• THE INPUT:
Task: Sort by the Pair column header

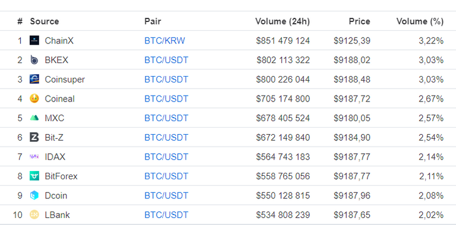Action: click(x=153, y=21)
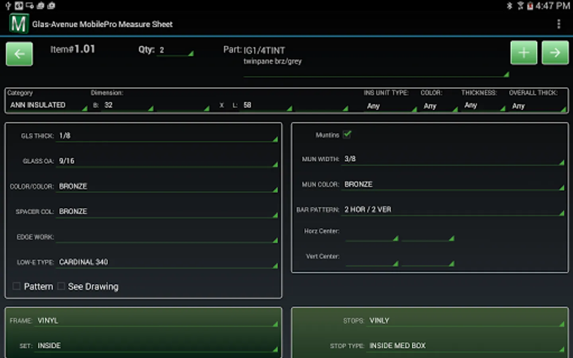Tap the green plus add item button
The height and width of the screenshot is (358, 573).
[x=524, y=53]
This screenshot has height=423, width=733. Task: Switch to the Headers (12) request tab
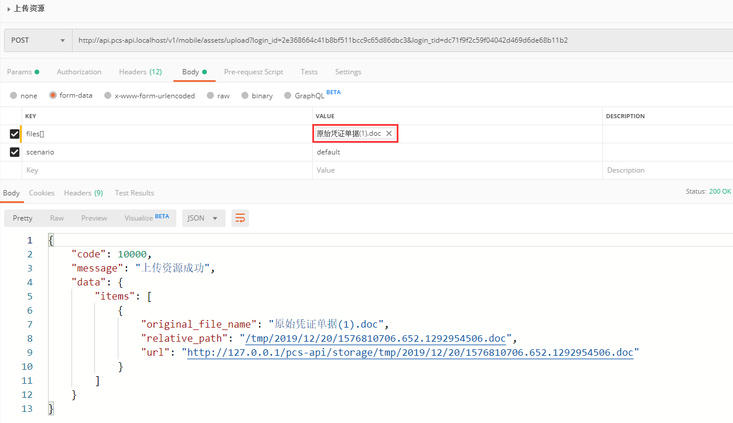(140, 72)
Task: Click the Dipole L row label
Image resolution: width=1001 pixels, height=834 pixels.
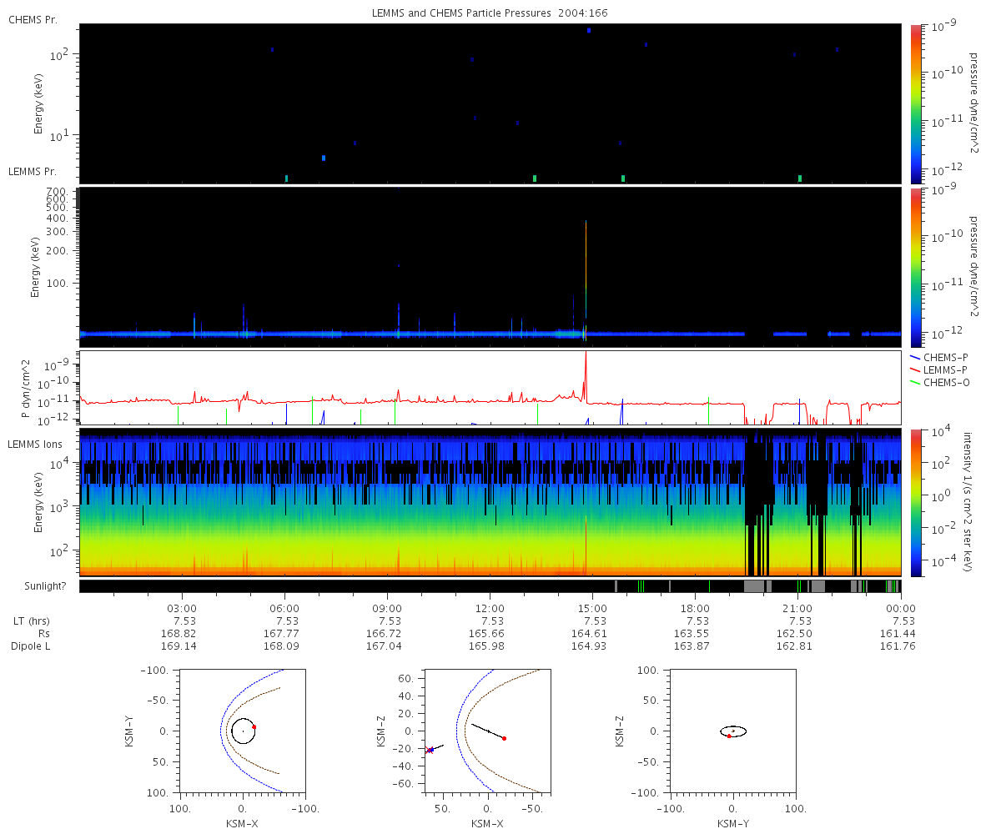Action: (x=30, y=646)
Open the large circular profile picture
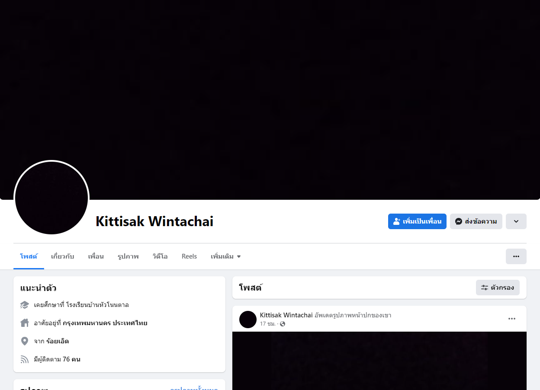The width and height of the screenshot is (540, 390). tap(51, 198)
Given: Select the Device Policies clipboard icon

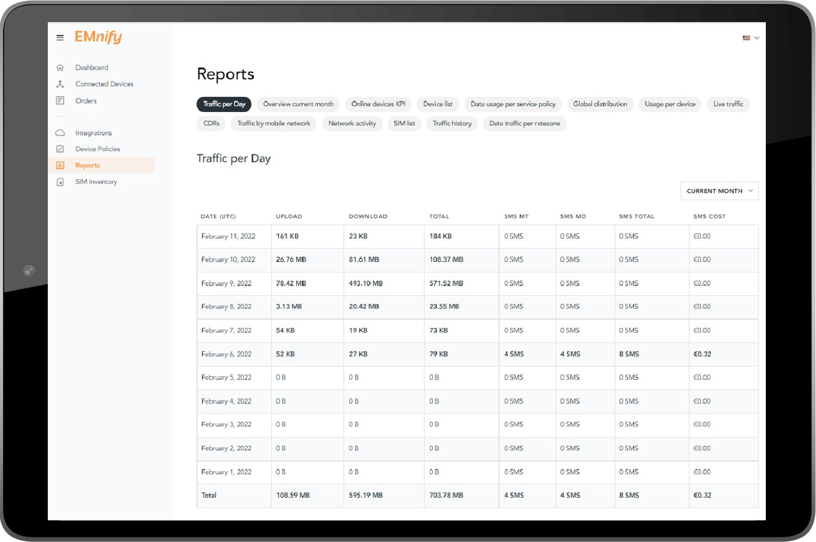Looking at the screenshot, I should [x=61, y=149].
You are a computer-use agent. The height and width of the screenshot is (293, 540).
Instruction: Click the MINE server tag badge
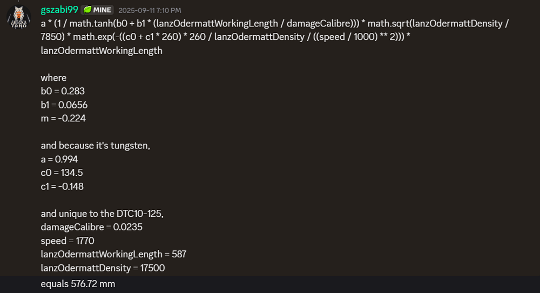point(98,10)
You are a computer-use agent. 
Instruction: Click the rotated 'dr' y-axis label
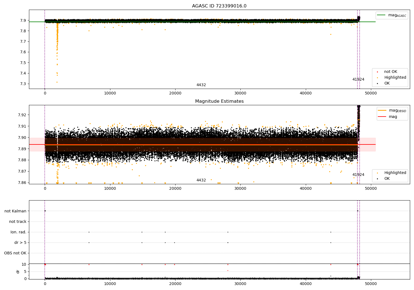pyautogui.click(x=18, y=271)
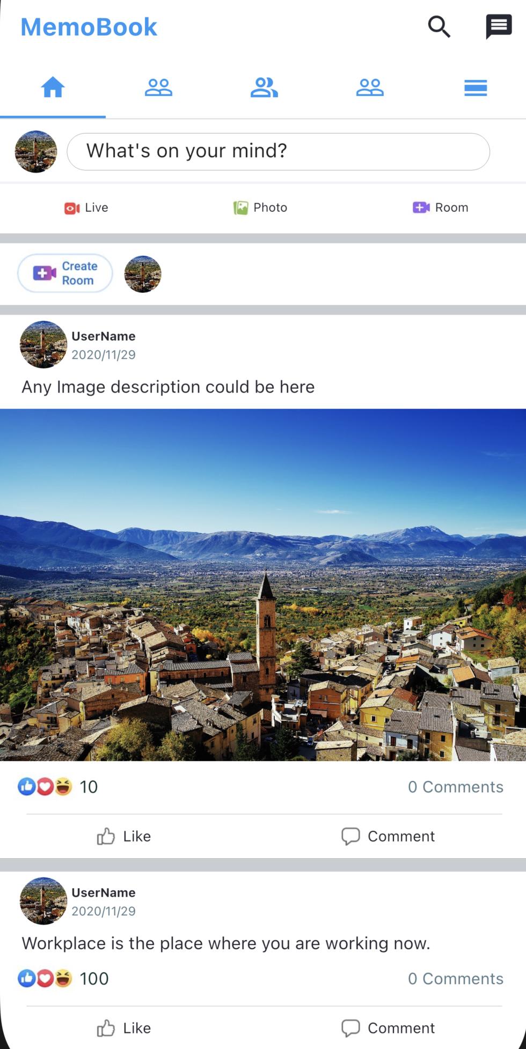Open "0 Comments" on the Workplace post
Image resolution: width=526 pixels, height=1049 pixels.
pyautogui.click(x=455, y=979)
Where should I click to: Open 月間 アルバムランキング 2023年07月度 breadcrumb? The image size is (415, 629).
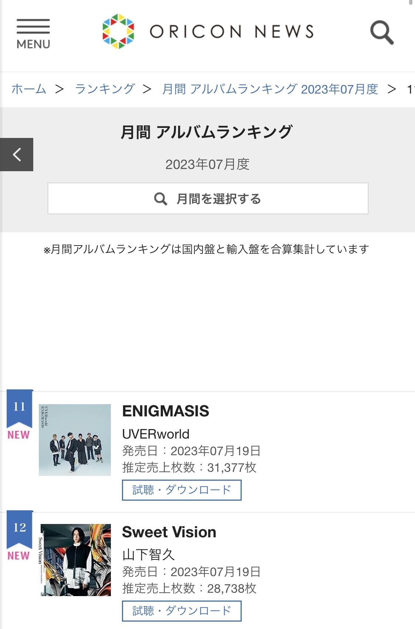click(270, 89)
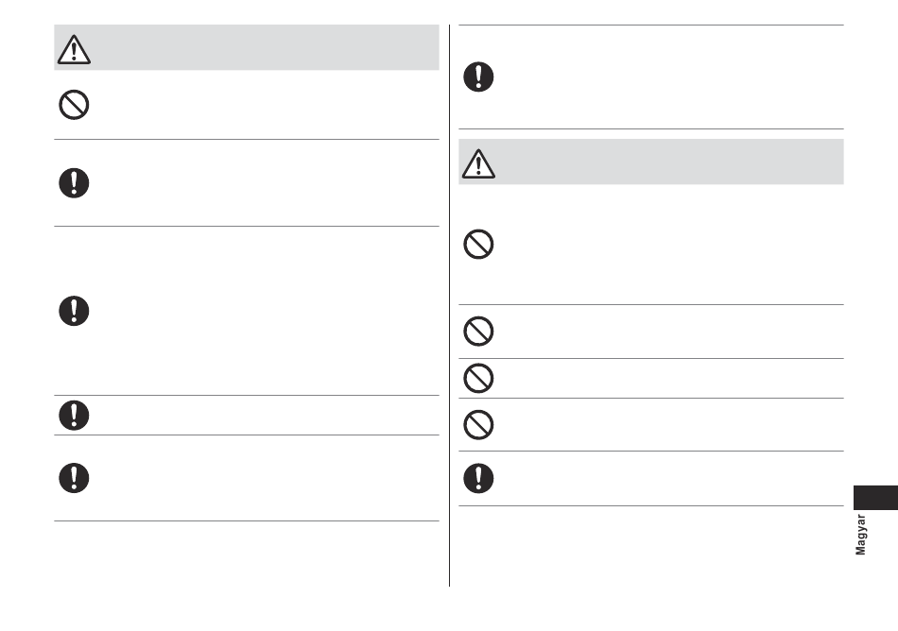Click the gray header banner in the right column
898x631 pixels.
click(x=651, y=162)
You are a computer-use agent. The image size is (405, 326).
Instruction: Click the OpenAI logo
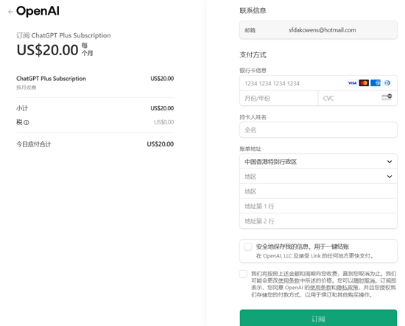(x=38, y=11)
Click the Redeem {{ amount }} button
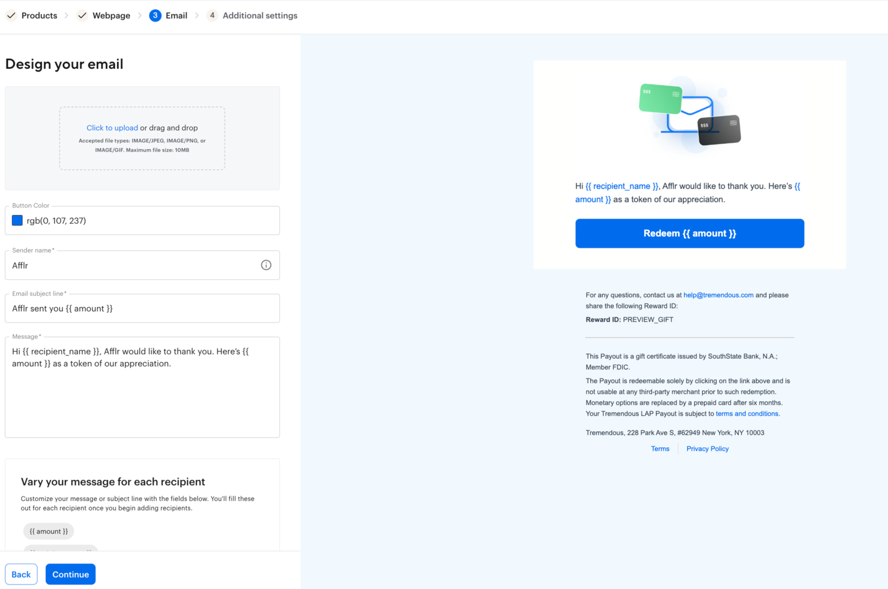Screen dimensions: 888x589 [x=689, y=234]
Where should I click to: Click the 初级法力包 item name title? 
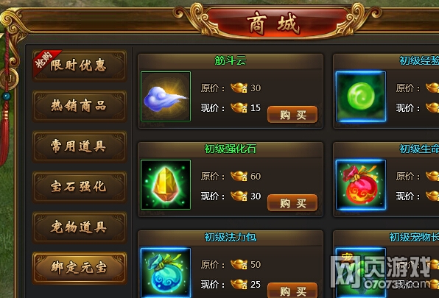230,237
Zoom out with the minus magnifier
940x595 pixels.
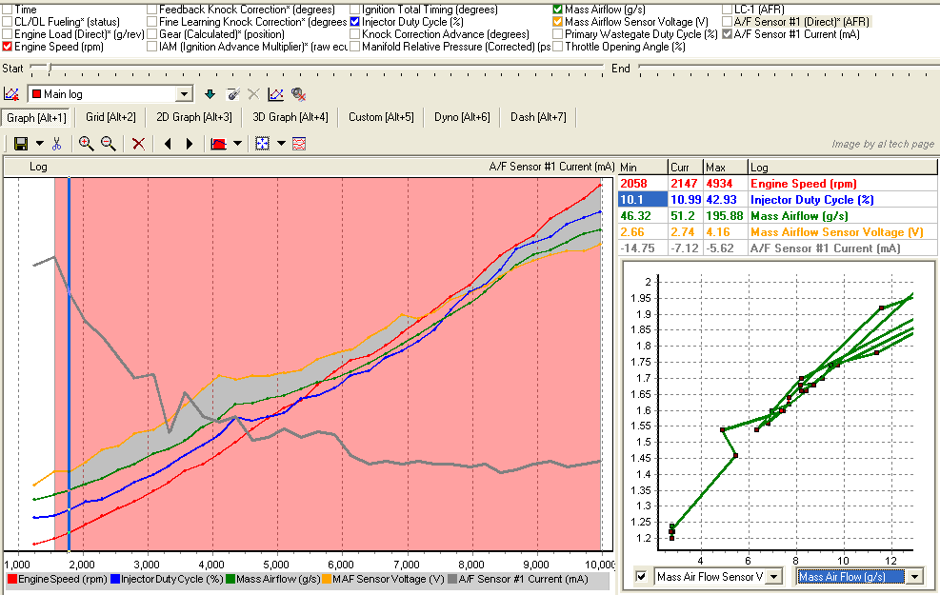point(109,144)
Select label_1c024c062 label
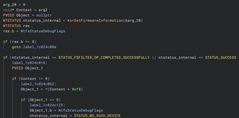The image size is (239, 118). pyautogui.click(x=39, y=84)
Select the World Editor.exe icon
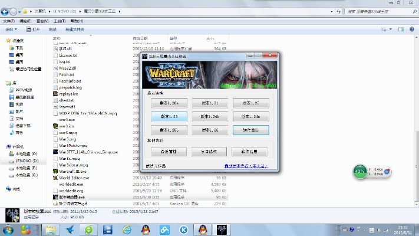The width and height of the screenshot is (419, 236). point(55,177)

• WORK TO BE COMPLETED:
Reproduce the data above word for word and omit the images.

• RESULT FOR THIS TASK:
Task: Sort by the Pair column header

Action: click(x=153, y=21)
Tap the green plus add item button
The height and width of the screenshot is (358, 573).
[x=524, y=53]
This screenshot has height=423, width=733. Task: Switch to the Headers (12) request tab
(140, 72)
Task: Click the Dipole L row label
Image resolution: width=1001 pixels, height=834 pixels.
Action: (x=30, y=646)
Open the large circular profile picture
The width and height of the screenshot is (540, 390). tap(51, 198)
Given: Select the Device Policies clipboard icon

Looking at the screenshot, I should [x=61, y=149].
You are a computer-use agent. The height and width of the screenshot is (293, 540).
Instruction: Click the MINE server tag badge
point(98,10)
You are a computer-use agent. 
Instruction: Click the rotated 'dr' y-axis label
pyautogui.click(x=18, y=271)
Open "0 Comments" on the Workplace post
Image resolution: width=526 pixels, height=1049 pixels.
pyautogui.click(x=455, y=979)
Where should I click to: Open 月間 アルバムランキング 2023年07月度 breadcrumb? The image size is (415, 629).
click(270, 89)
Click the gray header banner in the right column
898x631 pixels.
click(x=651, y=162)
You are a computer-use agent. The image size is (405, 326).
Instruction: Click the OpenAI logo
(x=38, y=11)
Click the Redeem {{ amount }} button
Screen dimensions: 888x589 [x=689, y=234]
Where should I click to: Click the 初级法力包 item name title? 
230,237
Zoom out with the minus magnifier
940x595 pixels.
point(109,144)
Select label_1c024c062 label
The image size is (239, 118). pyautogui.click(x=39, y=84)
Select the World Editor.exe icon
The width and height of the screenshot is (419, 236). point(55,177)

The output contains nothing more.